We had all gone astray like sheep...(or deer?)...each following his own way... (53:6a).

We are learning that there is a link between the chemical additives and preservatives found in what we eat and neurological diseases such as Autism and AD(H)D on one end of life to Alzheimer's and Parkinson's on the other. There are many signs that were and are definitely misread. I have to admit I was still feeling overwhelmed by all of this as late as yesterday afternoon. There is the notion of throwing in the towel, as it were. I mean, we're all going to die eventually - but this is the temptation!!! What kind of response is this to "God loves you so much that he gave you life"??

I have always held out hope that God in his infinite goodness would provide the answers; and sure enough, they're there. They're not found without struggle and they don't come without trial and error. Know thyself. To thine own self be true...yet also, Be still and know that I am God.

The Trinitarian aspect of God is a necessary part of the way of life to the Christian. Jesus may well be in the center, but this is not complete without the Holy Spirit working in the world through each of us - and this is also incomplete without acknowledging the Creator which is above all and yet in all things. Our relationship takes on a linear yet three-dimensional, internal as well as external, character. Putting it all in balance is not easy. But if there's one place our trust and our hope truly belongs, it is in this relationship, that we might be guided to the best decisions and life choices and the toil and labor that come with them.
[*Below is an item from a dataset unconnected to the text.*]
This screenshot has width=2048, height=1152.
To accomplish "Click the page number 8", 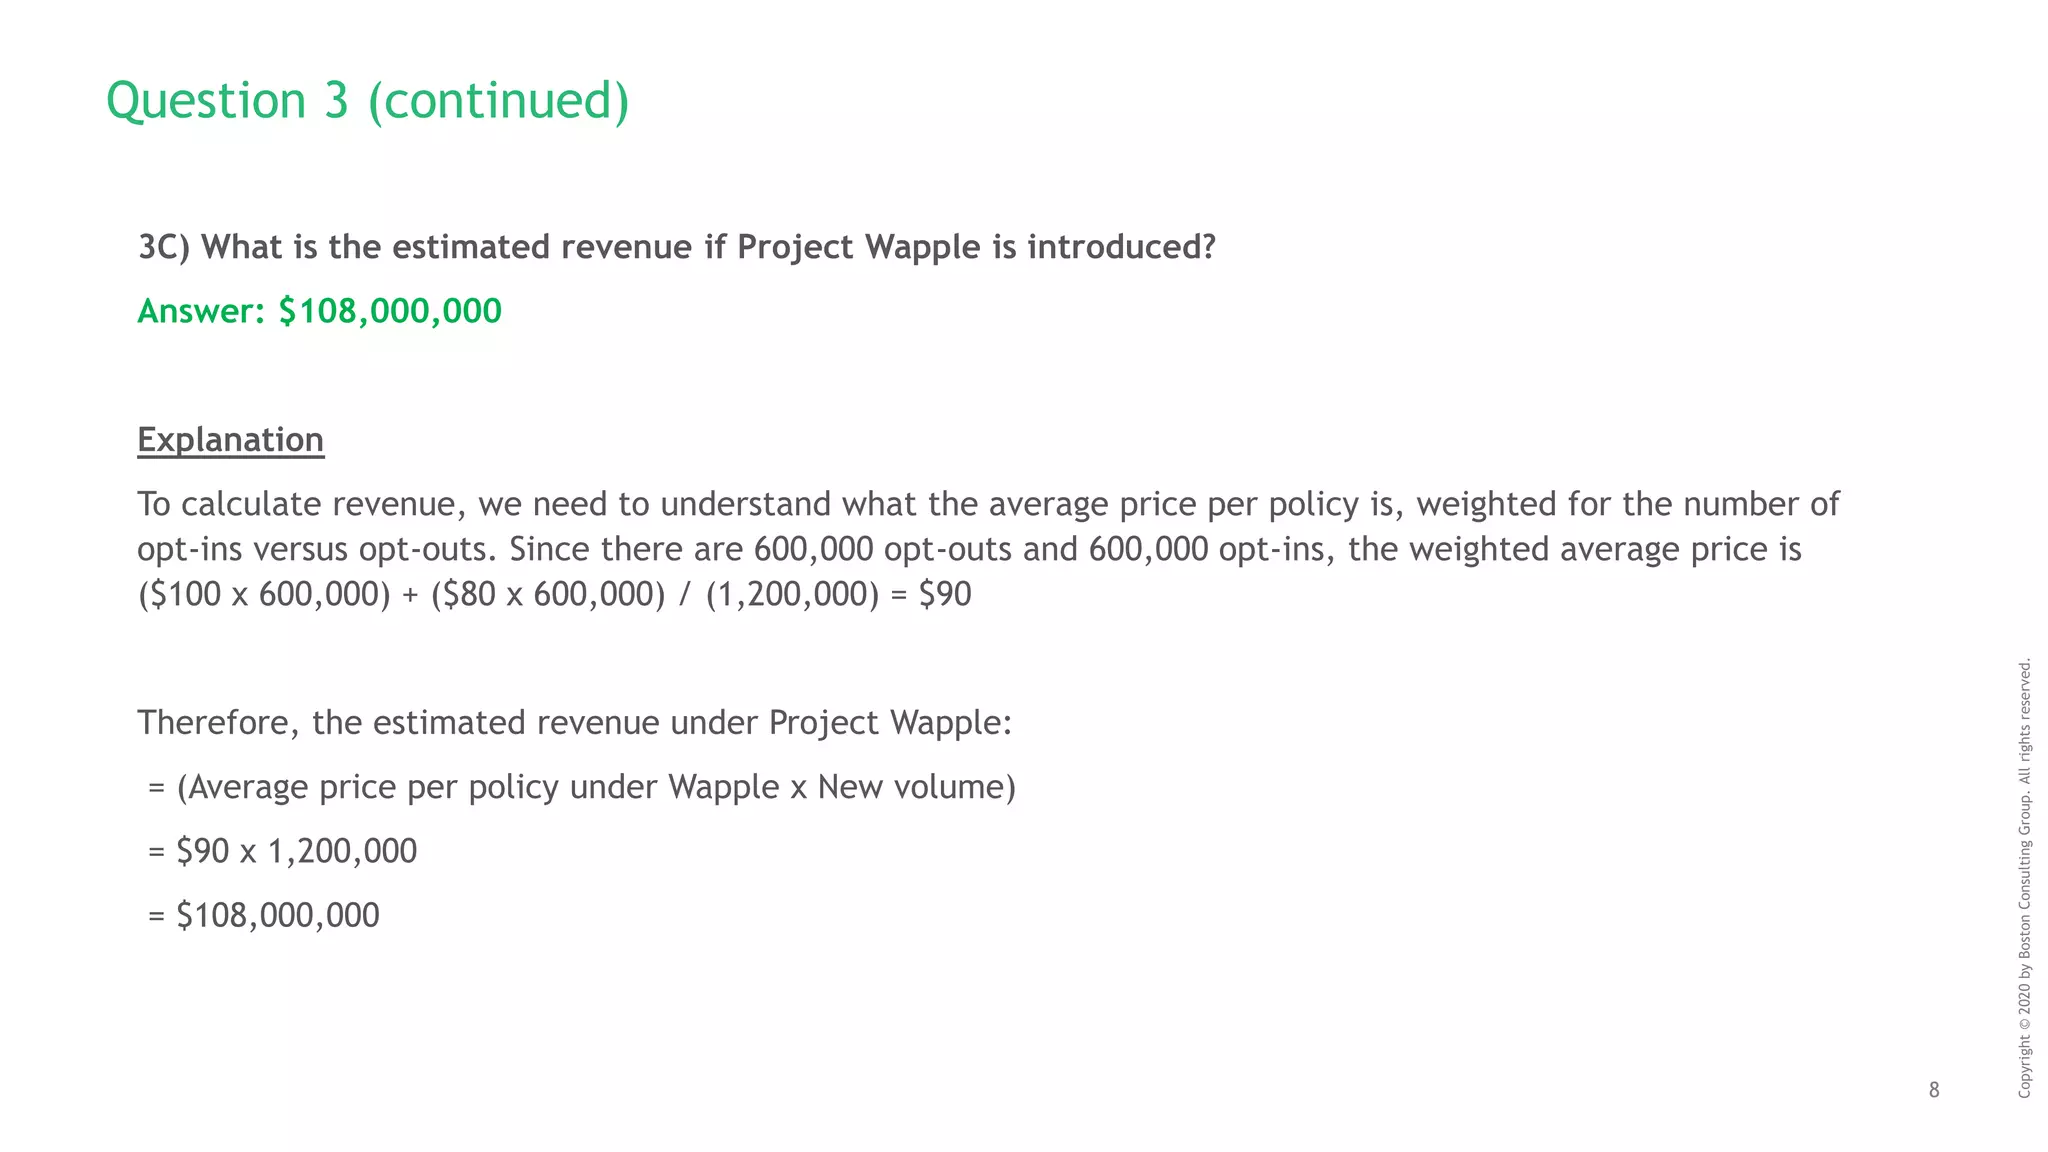I will click(x=1933, y=1090).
The return to 'ordinary' time should not mean a return to the ways things were before. In my corner of creation, many such ways cannot be allowed to return, physically or spiritually. Like the trio of deer who wandered by my window this morning, we must continue our journey; searching for the things we need, things that God has placed in our path if we but search for them with sincerity, diligence, perserverence, and with the hope and trust that all our choices be made in love for each other.


also learned last night of the passing on May 28 of the Auxiliary Bishop of the Diocese of Joliet, Roger Kaffer. I had seen him several times as he celebrated Confirmation over the years. He had a very practical way of relating Christ to young people, even at 80 years old. As is customary among Catholics, memorial cards were printed after his death. The text that follows was printed on the back of his memorial card. I don't know if it's something he wrote or is attributed to him, but I hope so; as a priest and bishop he might have had the inspiration vocalize these words and/or put them to paper.

God's Will

O my Jesus,
I do not wish to surrender myself to You as a rebel,
subdued in body but not in spirit;

Nor to submit to your divine will with the quiet despair
of one who has no alternative;

Nor to accept it with the cold indifference of a stoic;

Nor to resign myself as a self-pitying martyr;

Nor to have to conform as one who has great difficulty
in bringing himself around to seeing things
from Your divine point of view;

Nor only lovingly to abandon myself.

No, my Jesus. Rather, I hope, with the help of your grace,
always and in all ways enthusiasticallyto embrace your divine will,
with the fervent prayer that the union
between my will and Your divine will
may be the most perfect imitation possible for me
of that union which existed and exists
between your human and divine wills.

And thus will make me one with the Father's will,
as is Your only concern - and mine:
Not just the most important thing,
but the one thing I really care about!